再次重启HBase集群中发现info:seqnumDuringOpen、info:server、info:serverstartcode这三列值的timestamp值都有所改变,都插入了新版本的数据。
hbase:meta表的每个region对应的4列值,在集群重启的时候info:seqnumDuringOpen、info:server、info:serverstartcode值会进行更新,而info:regioninfo不会进行更新。
附:HBase启动时region的分配过程
http://hbase.apache.org/book.html#regions.arch.assignment
When HBase starts regions are assigned as follows (short version):
The Master invokes the AssignmentManager upon startup.
The AssignmentManager looks at the existing region assignments in hbase:meta.
If the region assignment is still valid (i.e., if the RegionServer is still online) then the assignment is kept.

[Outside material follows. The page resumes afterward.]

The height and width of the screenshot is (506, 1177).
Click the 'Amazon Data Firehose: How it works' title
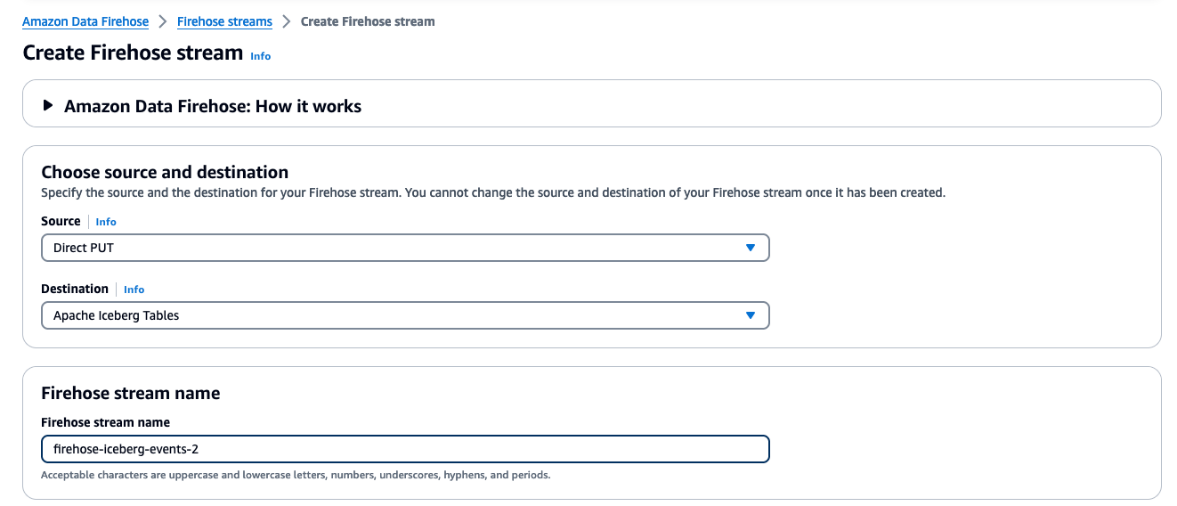pos(212,106)
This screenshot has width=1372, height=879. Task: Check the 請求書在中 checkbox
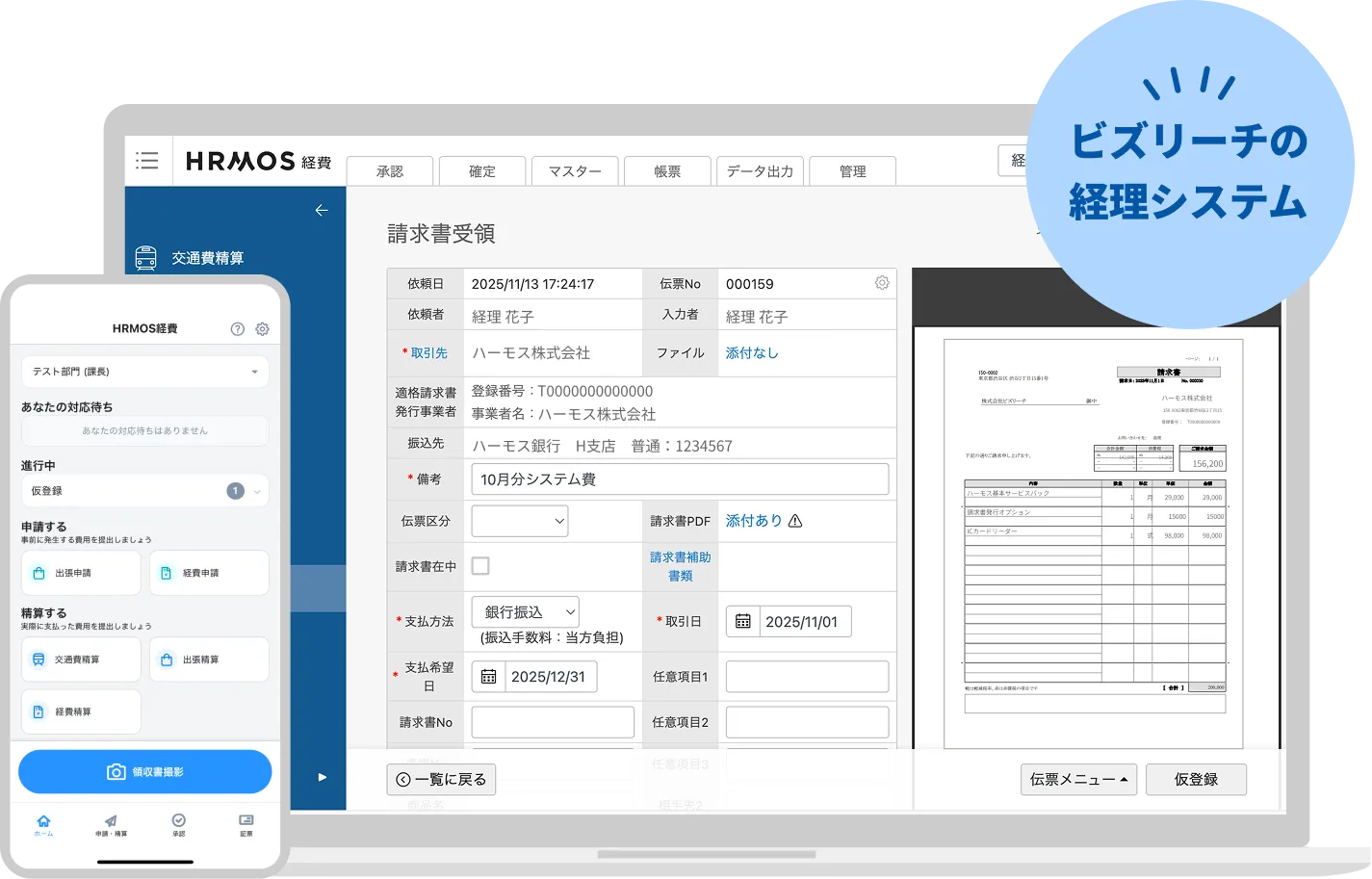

If the assignment is invalid, then the LoadBalancerFactory is invoked to assign the region. The load balancer (StochasticLoadBalancer by default in HBase 1.0) assign the region to a RegionServer.
hbase:meta is updated with the RegionServer assignment (if needed) and the RegionServer start codes (start time of the RegionServer process) upon region opening by the RegionServer.